# WRITTEN REQUEST
Copy the data below line for line, keeping every character unchanged.

(Records from a data collection)
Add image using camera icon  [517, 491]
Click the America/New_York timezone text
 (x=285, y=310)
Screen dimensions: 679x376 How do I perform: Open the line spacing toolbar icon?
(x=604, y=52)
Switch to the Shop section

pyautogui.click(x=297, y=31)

# FULL ANSWER
Add image using camera icon  [517, 491]
Click the America/New_York timezone text
 (x=285, y=310)
Screen dimensions: 679x376 How do I perform: Open the line spacing toolbar icon?
(x=604, y=52)
Switch to the Shop section

pyautogui.click(x=297, y=31)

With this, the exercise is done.